_EXTRACT TO READ_:
───
Grzenda wasn’t the only Senator who wasn’t anxious to leave Washington. The idea didn’t exactly thrill Frank Howard, their power hitting behemoth and star, either. Which didn’t stop the 6’8″ giant known as Capital Punishment for his glandular home runs from giving those heartsick fans one final thrill, when he checked in at the plate to lead off the bottom of the sixth.

With the Senators down 5-1 and Howard being 0-for-1 with a walk thus far, he caught hold of a Mike Kekich fastball and drove it not too far from the upper deck, and the crowd went nuclear in its momentary joy. Nudged out of the dugout for a curtain call, Howard tipped his helmet to the crowd for the first time in his baseball life, blew them a couple of kisses, then wept, as much for sorrow as joy.

The blast started a four-run inning to tie the game at five, a tie broken in the bottom of the eight thanks to an RBI single (Tom McCraw) and a sacrifice fly. (Elliott Maddox.) Then Grzenda went out to try saving it for Paul Lindblad, whose two spotless relief innings put him in line to get credit for a win.

After Grzenda erased Alou and Murcer in the top of the ninth, fans began jumping on and off the field down the foul lines. It looked menacing enough for Senators manager Ted Williams (yes, children, that Ted Williams) to order his bullpen pitchers to beat it post haste. Except that the Splinter forgot to urge them to take the safe path to the clubhouse, under the RFK Stadium stands.

As Grzenda got ready to pitch to Yankee second baseman Horace Clarke, the relievers left the bullpen and headed down the field toward the dugout. Oops. “That’s when all hell broke loose,” Deveaux wrote. “The fans stormed back onto the field en masse, yanking up clumps of dirt and grass which might be kept as souvenirs of Washington Senators baseball.”
───
_DATA PROVIDED_:
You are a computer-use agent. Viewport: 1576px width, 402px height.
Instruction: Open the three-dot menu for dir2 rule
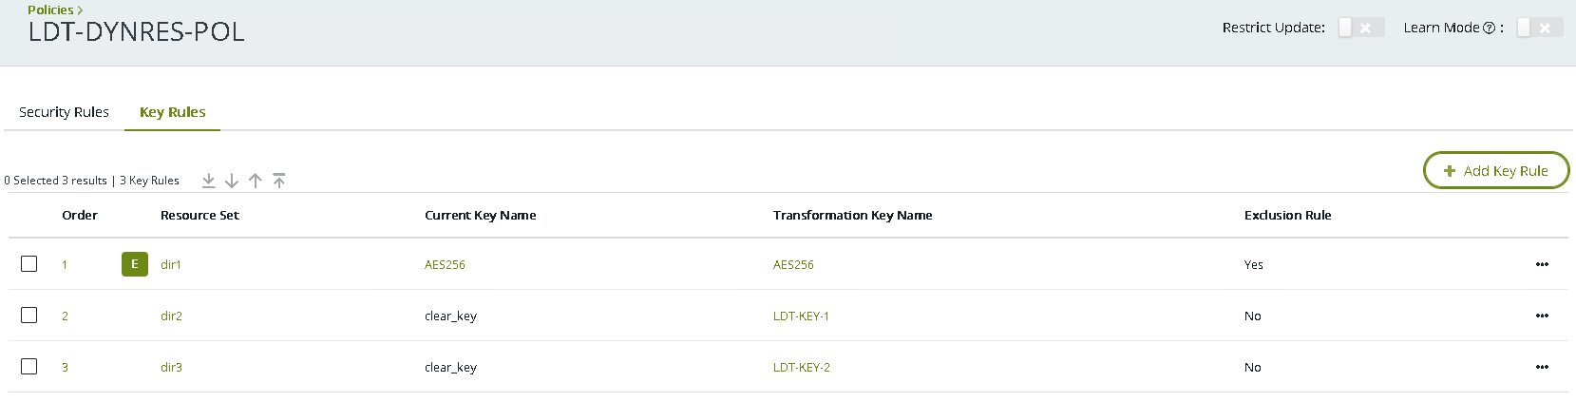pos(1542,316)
───
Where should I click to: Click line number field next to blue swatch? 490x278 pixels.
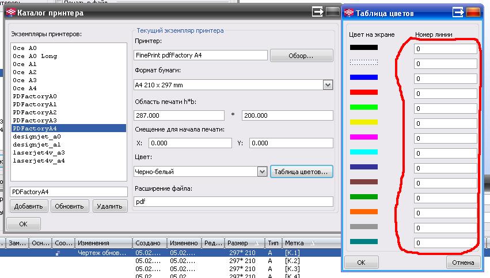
───
_YOUR TASKS_:
[1] From the baseball passage, list every person identified by both a first name and a last name.
[2] Pick up the baseball passage after its final sentence and carry it forward.

_ACTIVITY ANSWERS_:
[1] Frank Howard, Mike Kekich, Tom McCraw, Elliott Maddox, Paul Lindblad, Ted Williams, Horace Clarke

[2]
Howard playing first base had three fans climbing his back, which must have been something like three mice climbing a tree. Grzenda saw a rather large man heading his way appearing at first to have ideas about tackling the pitcher, which Grzenda eventually admitted gave him ideas about throwing his glove—which still had the ball in it—at the guy. But all Grzenda got for that was a pat on his shoulder.

Finally, as fans continued pillaging what they could, including bases, plus letters and numbers from the scoreboard, umpire Jim Honochick ruled the forfeit to the Yankees. By the time the fans got through with the place, RFK Stadium looked as though it was  tattered and torched in a terrorist attack.

Grzenda drove home from the park with his wife, Ruth, and their two children, including his then-ten year old son Joe, Jr., who wept all the way home. The Grzendas met in 1956, when the lefthander was a Tigers prospect and the Birmingham Barons’s (AA) best pitcher, and she was sitting in the stands at Birmingham (AA).

He had a look at the comely brunette and handed the bat boy a note to give her. “I had come to the game with a girlfriend of mine who I worked with at the First National Bank, and her dad,” Mrs. Grzenda revealed after her husband was inducted into the Barons’ Hall of Fame five years ago. “The bat boy brought a note over to me that said, ‘How would you like to meet Joe Grzenda?’ My girlfriend kept hitting me on my leg, saying you’ve got to meet him and her dad said that Joe was the star of the team,” she continued. “I didn’t know anything about baseball.”

The irony abounded when Bush—a former co-owner of the Rangers—threw that ceremonial first pitch with the Grzenda ball. Schneider, known as a memorabilia collector, had ideas about keeping the ball until Grzenda asked to have it back. Schneider obliged happily by all accounts. Grzenda loved two things primarily in his life, and baseball was the second of them.

They first met in Birmingham, he taking her out for hamburgers and shakes after the Barons bat boy handed her his note. They married a year later and stayed that way happily for sixty years and two days. For two thirds of their marriage, they lived and loved with the husband part of capital lore. Maybe it wasn’t quite the way Grzenda would have preferred becoming such lore. But that, too, is so Washington.